═══ Text segment ═══

Watch out America, a new study suggest that Great Britain is a society of addicts.
“Othello, act 2, scene 3. As part of his evil plan, Iago, you will remember, is trying to get Cassio drunk, singing a song to get him rowdy. “I learned it in England,” he says, “where, indeed, they are most potent in potting: your Dane, your German, and your swag-bellied Hollander – Drink, ho! – are nothing to your English.” Ever the entertainer, Shakespeare knew that you could always get a cheer from a crowd in this country by complimenting them on their drinking.
“But why is it a compliment? The crippling intensity of one’s hangover the morning after, the unwiseness of one’s antics the night before, what makes these things that Britons boast about? The Centre for Social Justice, founded by Iain Duncan Smith, has just released a report that argues for it to be a matter of shame. “Britain is the addicted man of Europe,” the authors say. “Growing sections of society are dependent upon mind-altering substances.”

═══

> Assignment A: In the passage on drinking in Britain, who founded the Centre for Social Justice?
> Assignment B: List every nationality that Iago names in his speech in the passage on drinking in Britain.
The material that follows is separate from the passage on drinking in Britain.

═══ Dataset extract ═══

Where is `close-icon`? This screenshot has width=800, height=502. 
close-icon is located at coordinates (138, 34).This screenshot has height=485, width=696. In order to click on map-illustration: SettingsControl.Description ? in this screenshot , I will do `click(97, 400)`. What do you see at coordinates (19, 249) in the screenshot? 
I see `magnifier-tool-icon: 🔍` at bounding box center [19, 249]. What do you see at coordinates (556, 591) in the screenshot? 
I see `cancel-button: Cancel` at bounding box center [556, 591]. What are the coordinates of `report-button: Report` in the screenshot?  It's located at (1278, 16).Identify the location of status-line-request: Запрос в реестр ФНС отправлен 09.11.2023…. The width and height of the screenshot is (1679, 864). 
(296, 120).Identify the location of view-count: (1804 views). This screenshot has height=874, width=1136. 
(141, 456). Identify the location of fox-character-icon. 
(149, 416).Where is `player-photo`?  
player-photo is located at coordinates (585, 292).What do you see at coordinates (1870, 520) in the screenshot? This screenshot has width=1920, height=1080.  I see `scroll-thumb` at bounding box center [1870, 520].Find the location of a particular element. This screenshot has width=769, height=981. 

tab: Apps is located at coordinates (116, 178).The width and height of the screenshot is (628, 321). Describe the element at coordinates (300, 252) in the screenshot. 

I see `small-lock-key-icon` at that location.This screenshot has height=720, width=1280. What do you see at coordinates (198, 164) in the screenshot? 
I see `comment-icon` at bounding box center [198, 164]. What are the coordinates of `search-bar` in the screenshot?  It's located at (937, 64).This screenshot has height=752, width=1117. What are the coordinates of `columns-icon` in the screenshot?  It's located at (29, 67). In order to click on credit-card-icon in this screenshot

═══

> Exercise output A: Iain Duncan Smith

> Exercise output B: Dane, German, Hollander, English